バリキャリ課長の年上彼女は、一途な彼に翻弄される
私、緑川奈織(みどりかわ なお)は、「青羽(あおば)設計」の人事課長。
大変ではあるけど、女性活躍の時代もあり、社長や部長の支えもあって、2年前に課長へ昇進した。
今では、社内の人達にも認めてもらえるようになって、凄くやりがいのある日々を過ごしている。

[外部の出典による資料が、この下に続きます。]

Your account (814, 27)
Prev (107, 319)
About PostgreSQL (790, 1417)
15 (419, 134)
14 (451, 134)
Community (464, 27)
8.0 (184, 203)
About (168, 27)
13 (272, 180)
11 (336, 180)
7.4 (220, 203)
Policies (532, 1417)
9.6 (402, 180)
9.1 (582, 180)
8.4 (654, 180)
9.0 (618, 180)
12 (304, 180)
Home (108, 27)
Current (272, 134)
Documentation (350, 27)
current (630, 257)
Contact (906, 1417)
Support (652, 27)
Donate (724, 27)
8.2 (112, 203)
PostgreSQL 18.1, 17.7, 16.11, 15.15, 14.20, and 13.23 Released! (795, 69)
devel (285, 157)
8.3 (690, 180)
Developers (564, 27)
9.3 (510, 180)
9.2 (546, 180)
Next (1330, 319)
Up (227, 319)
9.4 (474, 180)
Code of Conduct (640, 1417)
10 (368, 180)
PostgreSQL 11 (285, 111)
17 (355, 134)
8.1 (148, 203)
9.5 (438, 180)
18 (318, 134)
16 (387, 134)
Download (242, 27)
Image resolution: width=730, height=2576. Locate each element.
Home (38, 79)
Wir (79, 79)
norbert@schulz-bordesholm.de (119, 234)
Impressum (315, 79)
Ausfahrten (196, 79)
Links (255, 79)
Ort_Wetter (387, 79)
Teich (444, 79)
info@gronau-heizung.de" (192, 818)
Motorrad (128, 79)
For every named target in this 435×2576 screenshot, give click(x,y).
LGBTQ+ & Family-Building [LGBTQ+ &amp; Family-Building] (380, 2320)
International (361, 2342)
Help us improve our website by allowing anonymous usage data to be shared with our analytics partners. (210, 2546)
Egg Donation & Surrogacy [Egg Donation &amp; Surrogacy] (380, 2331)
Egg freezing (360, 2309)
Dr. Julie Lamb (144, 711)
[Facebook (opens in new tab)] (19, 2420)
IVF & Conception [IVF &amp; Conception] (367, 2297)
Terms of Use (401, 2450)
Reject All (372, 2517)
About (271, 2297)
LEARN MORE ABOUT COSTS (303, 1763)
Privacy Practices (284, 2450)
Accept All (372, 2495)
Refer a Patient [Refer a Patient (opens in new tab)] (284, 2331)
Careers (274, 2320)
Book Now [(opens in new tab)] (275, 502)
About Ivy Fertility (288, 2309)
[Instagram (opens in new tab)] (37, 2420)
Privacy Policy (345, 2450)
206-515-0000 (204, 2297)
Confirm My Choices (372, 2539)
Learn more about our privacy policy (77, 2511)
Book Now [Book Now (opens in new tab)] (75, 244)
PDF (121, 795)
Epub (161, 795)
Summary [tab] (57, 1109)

「緑川さん、人材紹介会社の担当さんと一緒に課長さんも来ていて、上長に挨拶したいって言ってますけど、どうしますか?」
「わかったわ。直ぐ行くから」

直属の部下、景山正輝(かげやま まさき) くんは27歳。
私が一から仕事を教えたので、弟のような存在だ。
とても真面目で、最近、従業員からも頼られる存在になってきた。
私自身も信頼している。
淡々とした口調ではあるけど、思いやりがある。
ただ、私には毒舌の景山くんだった。

名刺を持って、景山くんの後に続いてブースまで挨拶に向かった。
「初めまして。人事課長の緑川です。宜しくお願いします」

今の募集案件を伝えた後、景山くんと玄関で2人を見送った。
「ねぇ、あの課長、私の話聞いてたのかな?何かぼーっとした人よね」
「いつもの事ですけどね」
景山くんは笑いながら
「相手の課長さんが気の毒ですよ。無駄に緑川さんが綺麗すぎて、大体の人が見惚れていますからね。見た目は抜群にいいですから。でも僕の仕事が増えてますよ、その分」
「ねぇ、褒めてるようで、悪意あるよね、その言い方」
「まぁ僕がちゃんと営業職募集の件は説明しておきましたので、大丈夫でしょ」

ほんとに上司を何だと思ってるんだか・・・
でも、何故か憎めなく、こんなやり取りも2人の信頼感があるからこそだと、最近、頼り甲斐が出てきた景山くんの背中を見て、自然と笑みがでた。